=== Begin Enclosure ===
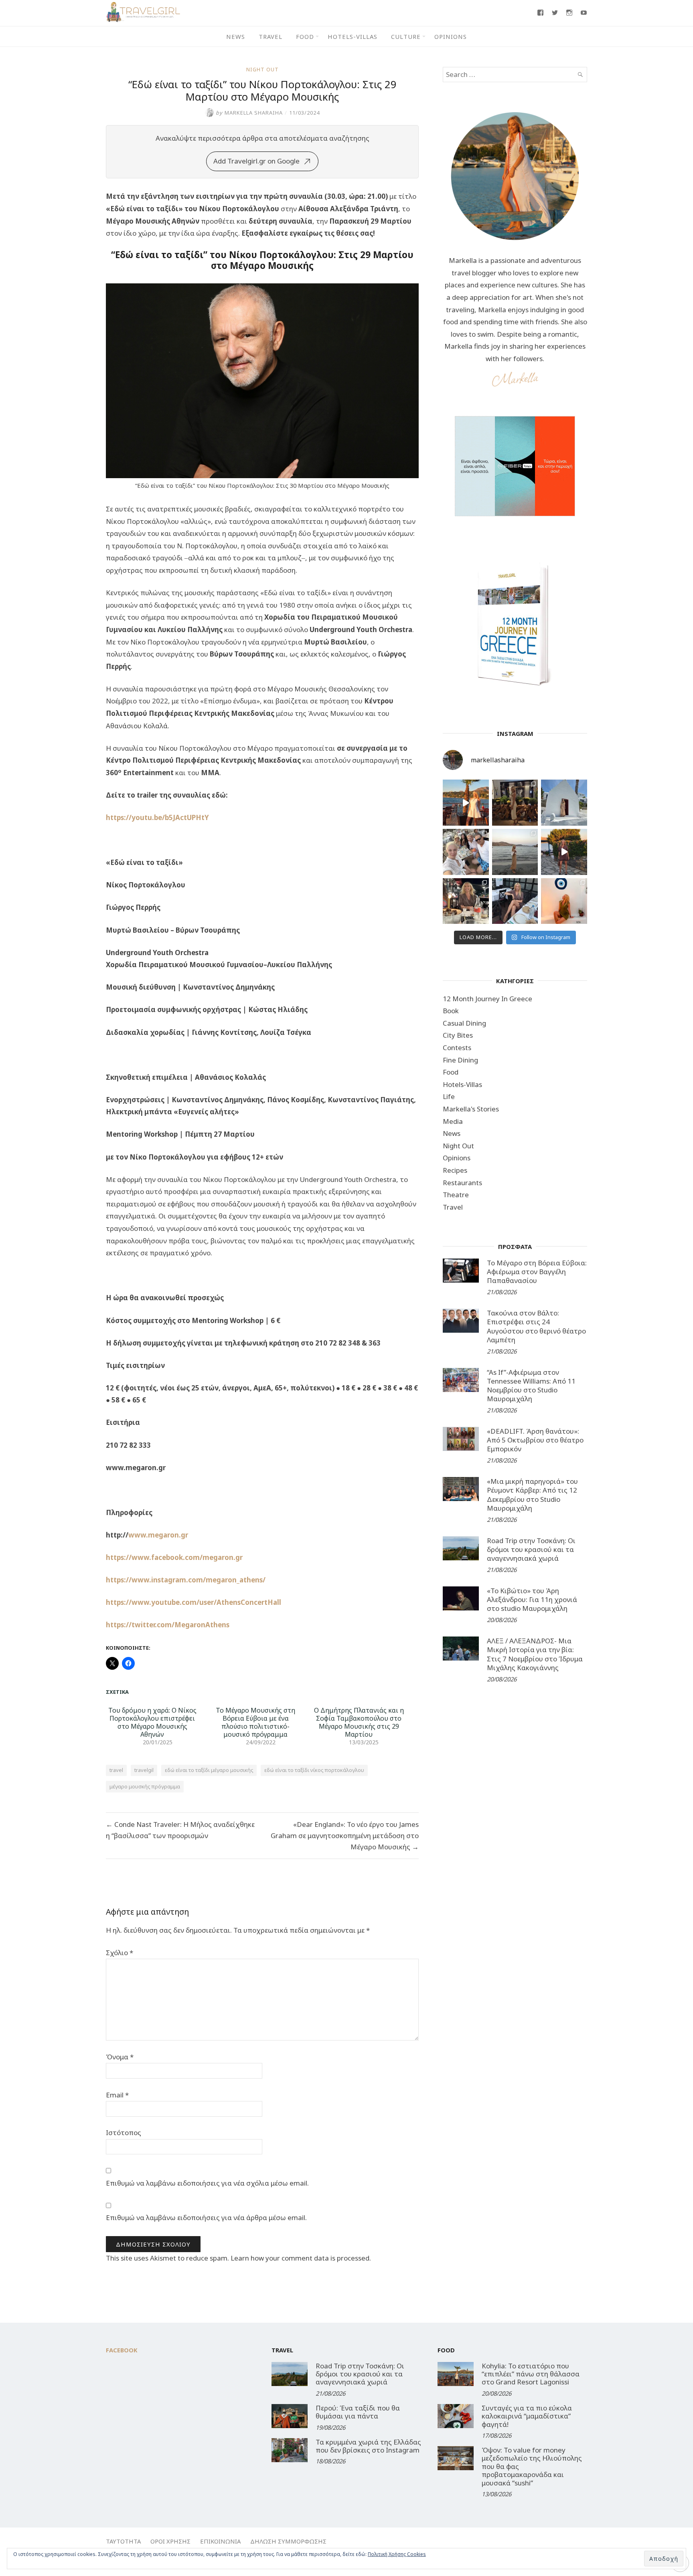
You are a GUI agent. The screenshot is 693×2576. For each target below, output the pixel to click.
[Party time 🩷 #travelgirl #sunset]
=== End Enclosure ===
=== Begin Enclosure ===
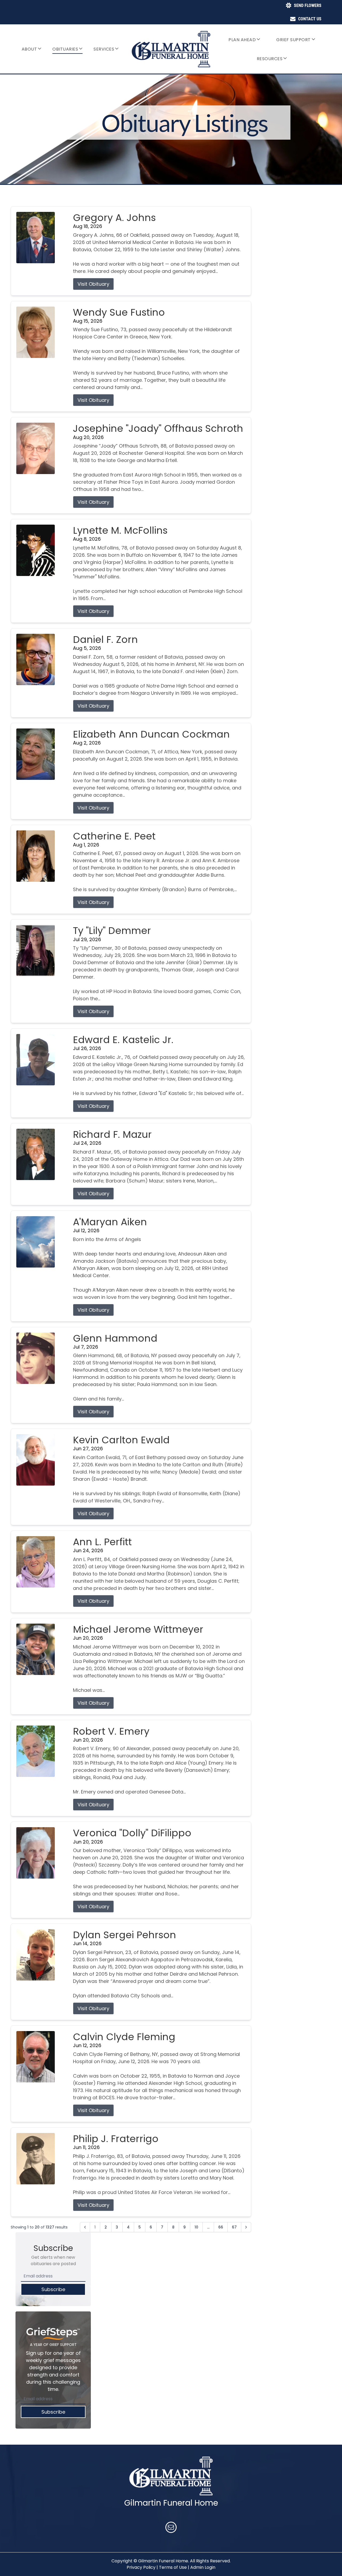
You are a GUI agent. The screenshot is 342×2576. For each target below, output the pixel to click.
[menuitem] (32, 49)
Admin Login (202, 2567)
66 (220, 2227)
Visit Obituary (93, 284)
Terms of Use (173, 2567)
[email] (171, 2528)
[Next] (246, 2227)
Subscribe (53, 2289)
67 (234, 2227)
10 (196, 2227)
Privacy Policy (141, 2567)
=== End Enclosure ===
[Task brief]: Send back exactly the lines of the listing above starting at the one with "You are a GUI agent. The screenshot is 693×2576." and ending at the one with "[Party time 🩷 #travelgirl #sunset]", inclusive, and no others.

[Written response]:
You are a GUI agent. The screenshot is 693×2576. For each target below, output the pixel to click.
[Party time 🩷 #travelgirl #sunset]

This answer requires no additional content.